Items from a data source
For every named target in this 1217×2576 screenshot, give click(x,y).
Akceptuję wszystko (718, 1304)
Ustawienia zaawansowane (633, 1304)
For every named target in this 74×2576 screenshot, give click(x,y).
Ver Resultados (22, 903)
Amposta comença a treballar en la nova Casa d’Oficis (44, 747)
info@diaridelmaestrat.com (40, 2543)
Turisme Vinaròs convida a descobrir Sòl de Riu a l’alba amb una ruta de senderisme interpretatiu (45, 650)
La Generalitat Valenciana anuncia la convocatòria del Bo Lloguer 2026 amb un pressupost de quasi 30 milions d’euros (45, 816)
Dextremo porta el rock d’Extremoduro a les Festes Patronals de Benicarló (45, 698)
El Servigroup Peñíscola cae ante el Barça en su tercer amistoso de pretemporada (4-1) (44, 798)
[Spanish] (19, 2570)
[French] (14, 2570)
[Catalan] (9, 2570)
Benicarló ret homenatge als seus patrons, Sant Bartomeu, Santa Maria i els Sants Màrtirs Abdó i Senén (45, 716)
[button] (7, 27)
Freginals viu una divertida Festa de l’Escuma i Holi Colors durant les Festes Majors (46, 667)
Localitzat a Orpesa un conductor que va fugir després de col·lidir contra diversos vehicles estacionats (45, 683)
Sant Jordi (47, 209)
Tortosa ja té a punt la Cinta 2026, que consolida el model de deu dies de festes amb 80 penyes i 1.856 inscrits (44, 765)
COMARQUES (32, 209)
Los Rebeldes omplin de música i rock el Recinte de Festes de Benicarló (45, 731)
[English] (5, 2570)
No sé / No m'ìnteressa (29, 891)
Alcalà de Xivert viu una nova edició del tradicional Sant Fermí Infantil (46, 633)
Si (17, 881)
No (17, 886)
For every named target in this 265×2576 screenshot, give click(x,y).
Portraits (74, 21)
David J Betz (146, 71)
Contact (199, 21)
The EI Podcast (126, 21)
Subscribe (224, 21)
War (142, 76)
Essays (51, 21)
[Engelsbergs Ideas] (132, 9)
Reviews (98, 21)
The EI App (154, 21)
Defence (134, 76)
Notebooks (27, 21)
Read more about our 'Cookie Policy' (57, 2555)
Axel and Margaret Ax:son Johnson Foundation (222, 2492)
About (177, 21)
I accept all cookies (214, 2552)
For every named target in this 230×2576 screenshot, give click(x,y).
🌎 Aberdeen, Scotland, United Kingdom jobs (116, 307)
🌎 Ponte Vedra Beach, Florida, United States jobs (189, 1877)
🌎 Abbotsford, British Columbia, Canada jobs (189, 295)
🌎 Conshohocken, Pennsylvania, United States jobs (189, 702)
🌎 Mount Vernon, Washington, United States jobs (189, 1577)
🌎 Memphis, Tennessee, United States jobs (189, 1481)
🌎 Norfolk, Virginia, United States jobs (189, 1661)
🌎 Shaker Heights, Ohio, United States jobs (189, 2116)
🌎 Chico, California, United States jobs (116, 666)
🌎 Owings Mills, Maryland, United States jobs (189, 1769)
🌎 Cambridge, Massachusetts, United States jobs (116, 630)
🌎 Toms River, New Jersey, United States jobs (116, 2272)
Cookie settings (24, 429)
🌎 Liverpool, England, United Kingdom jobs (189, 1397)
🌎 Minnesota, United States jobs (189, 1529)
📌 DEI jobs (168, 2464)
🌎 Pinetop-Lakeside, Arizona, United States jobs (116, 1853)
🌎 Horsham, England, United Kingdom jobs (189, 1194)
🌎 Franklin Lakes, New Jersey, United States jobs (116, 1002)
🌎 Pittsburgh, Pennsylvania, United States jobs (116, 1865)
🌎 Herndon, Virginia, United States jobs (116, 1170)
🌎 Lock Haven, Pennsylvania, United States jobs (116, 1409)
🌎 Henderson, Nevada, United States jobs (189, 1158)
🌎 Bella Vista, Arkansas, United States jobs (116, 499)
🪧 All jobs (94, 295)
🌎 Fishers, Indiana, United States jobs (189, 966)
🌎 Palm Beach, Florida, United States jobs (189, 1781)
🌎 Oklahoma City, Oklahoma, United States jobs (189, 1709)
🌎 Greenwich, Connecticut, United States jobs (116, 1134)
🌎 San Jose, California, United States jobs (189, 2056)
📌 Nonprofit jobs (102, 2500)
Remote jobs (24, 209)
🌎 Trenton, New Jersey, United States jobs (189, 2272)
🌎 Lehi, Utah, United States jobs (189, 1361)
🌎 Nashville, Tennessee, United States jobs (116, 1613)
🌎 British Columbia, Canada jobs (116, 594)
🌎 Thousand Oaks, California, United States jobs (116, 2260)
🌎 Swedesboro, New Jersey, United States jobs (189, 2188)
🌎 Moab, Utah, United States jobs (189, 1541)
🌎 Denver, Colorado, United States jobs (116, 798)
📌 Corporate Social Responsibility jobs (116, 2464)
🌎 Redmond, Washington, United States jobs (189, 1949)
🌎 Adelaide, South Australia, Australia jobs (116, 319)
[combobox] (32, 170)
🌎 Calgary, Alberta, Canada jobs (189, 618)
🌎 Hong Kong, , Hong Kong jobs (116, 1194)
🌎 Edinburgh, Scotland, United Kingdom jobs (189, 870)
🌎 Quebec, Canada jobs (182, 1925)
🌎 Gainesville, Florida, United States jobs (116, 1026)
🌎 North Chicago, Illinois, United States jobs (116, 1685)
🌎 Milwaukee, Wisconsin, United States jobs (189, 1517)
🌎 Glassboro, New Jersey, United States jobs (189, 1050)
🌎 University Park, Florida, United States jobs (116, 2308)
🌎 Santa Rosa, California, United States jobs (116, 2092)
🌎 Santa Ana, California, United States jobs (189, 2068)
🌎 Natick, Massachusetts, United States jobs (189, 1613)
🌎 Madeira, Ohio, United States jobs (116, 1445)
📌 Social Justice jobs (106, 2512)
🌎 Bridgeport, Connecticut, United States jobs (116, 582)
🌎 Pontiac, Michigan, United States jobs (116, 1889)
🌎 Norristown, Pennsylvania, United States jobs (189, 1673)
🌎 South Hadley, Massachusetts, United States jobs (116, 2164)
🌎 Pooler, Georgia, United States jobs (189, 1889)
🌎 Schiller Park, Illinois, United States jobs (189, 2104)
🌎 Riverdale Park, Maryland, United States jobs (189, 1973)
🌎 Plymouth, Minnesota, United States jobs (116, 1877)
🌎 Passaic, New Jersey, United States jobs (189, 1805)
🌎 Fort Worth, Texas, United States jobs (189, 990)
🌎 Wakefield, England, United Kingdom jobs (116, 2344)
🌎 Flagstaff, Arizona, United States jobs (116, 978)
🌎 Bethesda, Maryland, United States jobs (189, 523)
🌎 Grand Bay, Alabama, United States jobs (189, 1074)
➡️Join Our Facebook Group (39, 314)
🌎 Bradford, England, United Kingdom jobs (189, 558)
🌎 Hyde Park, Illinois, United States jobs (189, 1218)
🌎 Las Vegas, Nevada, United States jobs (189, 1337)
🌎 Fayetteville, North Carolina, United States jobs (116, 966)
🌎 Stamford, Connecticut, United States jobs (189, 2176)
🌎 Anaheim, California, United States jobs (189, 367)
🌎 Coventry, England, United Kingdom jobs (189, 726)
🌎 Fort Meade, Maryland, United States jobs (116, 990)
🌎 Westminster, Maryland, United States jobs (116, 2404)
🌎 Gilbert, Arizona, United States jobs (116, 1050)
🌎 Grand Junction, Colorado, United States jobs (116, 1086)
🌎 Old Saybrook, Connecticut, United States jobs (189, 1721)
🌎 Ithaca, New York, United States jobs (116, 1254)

## [About this exercise]
Repeat the records exactly, leaving out none of them.

## [Response for this exercise]
For every named target in this 1217×2576 screenshot, give click(x,y).
Akceptuję wszystko (718, 1304)
Ustawienia zaawansowane (633, 1304)
For every named target in this 74×2576 screenshot, give click(x,y).
Ver Resultados (22, 903)
Amposta comença a treballar en la nova Casa d’Oficis (44, 747)
info@diaridelmaestrat.com (40, 2543)
Turisme Vinaròs convida a descobrir Sòl de Riu a l’alba amb una ruta de senderisme interpretatiu (45, 650)
La Generalitat Valenciana anuncia la convocatòria del Bo Lloguer 2026 amb un pressupost de quasi 30 milions d’euros (45, 816)
Dextremo porta el rock d’Extremoduro a les Festes Patronals de Benicarló (45, 698)
El Servigroup Peñíscola cae ante el Barça en su tercer amistoso de pretemporada (4-1) (44, 798)
[Spanish] (19, 2570)
[French] (14, 2570)
[Catalan] (9, 2570)
Benicarló ret homenatge als seus patrons, Sant Bartomeu, Santa Maria i els Sants Màrtirs Abdó i Senén (45, 716)
[button] (7, 27)
Freginals viu una divertida Festa de l’Escuma i Holi Colors durant les Festes Majors (46, 667)
Localitzat a Orpesa un conductor que va fugir després de col·lidir contra diversos vehicles estacionats (45, 683)
Sant Jordi (47, 209)
Tortosa ja té a punt la Cinta 2026, que consolida el model de deu dies de festes amb 80 penyes i 1.856 inscrits (44, 765)
COMARQUES (32, 209)
Los Rebeldes omplin de música i rock el Recinte de Festes de Benicarló (45, 731)
[English] (5, 2570)
No sé / No m'ìnteressa (29, 891)
Alcalà de Xivert viu una nova edició del tradicional Sant Fermí Infantil (46, 633)
Si (17, 881)
No (17, 886)
For every named target in this 265×2576 screenshot, give click(x,y).
Portraits (74, 21)
David J Betz (146, 71)
Contact (199, 21)
The EI Podcast (126, 21)
Subscribe (224, 21)
War (142, 76)
Essays (51, 21)
[Engelsbergs Ideas] (132, 9)
Reviews (98, 21)
The EI App (154, 21)
Defence (134, 76)
Notebooks (27, 21)
Read more about our 'Cookie Policy' (57, 2555)
Axel and Margaret Ax:son Johnson Foundation (222, 2492)
About (177, 21)
I accept all cookies (214, 2552)
For every named target in this 230×2576 screenshot, give click(x,y).
🌎 Aberdeen, Scotland, United Kingdom jobs (116, 307)
🌎 Ponte Vedra Beach, Florida, United States jobs (189, 1877)
🌎 Abbotsford, British Columbia, Canada jobs (189, 295)
🌎 Conshohocken, Pennsylvania, United States jobs (189, 702)
🌎 Mount Vernon, Washington, United States jobs (189, 1577)
🌎 Memphis, Tennessee, United States jobs (189, 1481)
🌎 Norfolk, Virginia, United States jobs (189, 1661)
🌎 Shaker Heights, Ohio, United States jobs (189, 2116)
🌎 Chico, California, United States jobs (116, 666)
🌎 Owings Mills, Maryland, United States jobs (189, 1769)
🌎 Cambridge, Massachusetts, United States jobs (116, 630)
🌎 Toms River, New Jersey, United States jobs (116, 2272)
Cookie settings (24, 429)
🌎 Liverpool, England, United Kingdom jobs (189, 1397)
🌎 Minnesota, United States jobs (189, 1529)
📌 DEI jobs (168, 2464)
🌎 Pinetop-Lakeside, Arizona, United States jobs (116, 1853)
🌎 Horsham, England, United Kingdom jobs (189, 1194)
🌎 Franklin Lakes, New Jersey, United States jobs (116, 1002)
🌎 Pittsburgh, Pennsylvania, United States jobs (116, 1865)
🌎 Herndon, Virginia, United States jobs (116, 1170)
🌎 Lock Haven, Pennsylvania, United States jobs (116, 1409)
🌎 Henderson, Nevada, United States jobs (189, 1158)
🌎 Bella Vista, Arkansas, United States jobs (116, 499)
🪧 All jobs (94, 295)
🌎 Fishers, Indiana, United States jobs (189, 966)
🌎 Palm Beach, Florida, United States jobs (189, 1781)
🌎 Oklahoma City, Oklahoma, United States jobs (189, 1709)
🌎 Greenwich, Connecticut, United States jobs (116, 1134)
🌎 San Jose, California, United States jobs (189, 2056)
📌 Nonprofit jobs (102, 2500)
Remote jobs (24, 209)
🌎 Trenton, New Jersey, United States jobs (189, 2272)
🌎 Lehi, Utah, United States jobs (189, 1361)
🌎 Nashville, Tennessee, United States jobs (116, 1613)
🌎 British Columbia, Canada jobs (116, 594)
🌎 Thousand Oaks, California, United States jobs (116, 2260)
🌎 Swedesboro, New Jersey, United States jobs (189, 2188)
🌎 Moab, Utah, United States jobs (189, 1541)
🌎 Denver, Colorado, United States jobs (116, 798)
📌 Corporate Social Responsibility jobs (116, 2464)
🌎 Redmond, Washington, United States jobs (189, 1949)
🌎 Adelaide, South Australia, Australia jobs (116, 319)
[combobox] (32, 170)
🌎 Calgary, Alberta, Canada jobs (189, 618)
🌎 Hong Kong, , Hong Kong jobs (116, 1194)
🌎 Edinburgh, Scotland, United Kingdom jobs (189, 870)
🌎 Quebec, Canada jobs (182, 1925)
🌎 Gainesville, Florida, United States jobs (116, 1026)
🌎 North Chicago, Illinois, United States jobs (116, 1685)
🌎 Milwaukee, Wisconsin, United States jobs (189, 1517)
🌎 Glassboro, New Jersey, United States jobs (189, 1050)
🌎 University Park, Florida, United States jobs (116, 2308)
🌎 Santa Rosa, California, United States jobs (116, 2092)
🌎 Santa Ana, California, United States jobs (189, 2068)
🌎 Natick, Massachusetts, United States jobs (189, 1613)
🌎 Madeira, Ohio, United States jobs (116, 1445)
📌 Social Justice jobs (106, 2512)
🌎 Bridgeport, Connecticut, United States jobs (116, 582)
🌎 Pontiac, Michigan, United States jobs (116, 1889)
🌎 Norristown, Pennsylvania, United States jobs (189, 1673)
🌎 South Hadley, Massachusetts, United States jobs (116, 2164)
🌎 Pooler, Georgia, United States jobs (189, 1889)
🌎 Schiller Park, Illinois, United States jobs (189, 2104)
🌎 Riverdale Park, Maryland, United States jobs (189, 1973)
🌎 Plymouth, Minnesota, United States jobs (116, 1877)
🌎 Passaic, New Jersey, United States jobs (189, 1805)
🌎 Fort Worth, Texas, United States jobs (189, 990)
🌎 Wakefield, England, United Kingdom jobs (116, 2344)
🌎 Flagstaff, Arizona, United States jobs (116, 978)
🌎 Bethesda, Maryland, United States jobs (189, 523)
🌎 Grand Bay, Alabama, United States jobs (189, 1074)
➡️Join Our Facebook Group (39, 314)
🌎 Bradford, England, United Kingdom jobs (189, 558)
🌎 Hyde Park, Illinois, United States jobs (189, 1218)
🌎 Las Vegas, Nevada, United States jobs (189, 1337)
🌎 Fayetteville, North Carolina, United States jobs (116, 966)
🌎 Stamford, Connecticut, United States jobs (189, 2176)
🌎 Anaheim, California, United States jobs (189, 367)
🌎 Coventry, England, United Kingdom jobs (189, 726)
🌎 Fort Meade, Maryland, United States jobs (116, 990)
🌎 Westminster, Maryland, United States jobs (116, 2404)
🌎 Gilbert, Arizona, United States jobs (116, 1050)
🌎 Grand Junction, Colorado, United States jobs (116, 1086)
🌎 Old Saybrook, Connecticut, United States jobs (189, 1721)
🌎 Ithaca, New York, United States jobs (116, 1254)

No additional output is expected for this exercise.